• **Required work**
Copy the records, beginning at the line containing "Task: Click the EDIT button" and ending after the line containing "Click the Dead clicks icon".

• **Data provided**
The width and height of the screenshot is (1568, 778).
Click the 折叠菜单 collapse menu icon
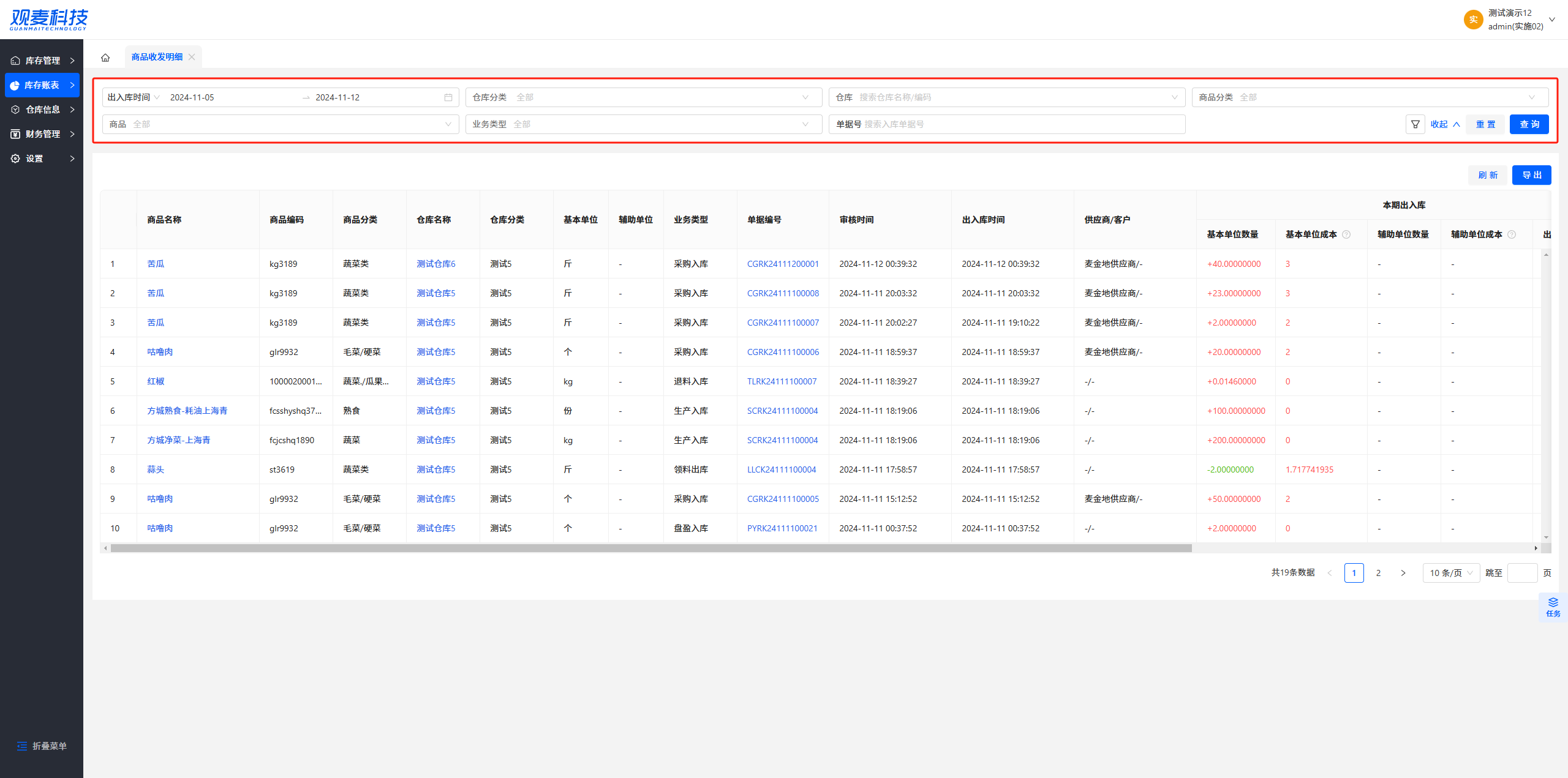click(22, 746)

---

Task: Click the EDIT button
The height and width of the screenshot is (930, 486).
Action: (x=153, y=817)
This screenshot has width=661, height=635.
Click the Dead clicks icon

• **Answer to the task**
Task: Click the EDIT button
The height and width of the screenshot is (930, 486).
Action: (x=153, y=817)
This screenshot has width=661, height=635.
Click the Dead clicks icon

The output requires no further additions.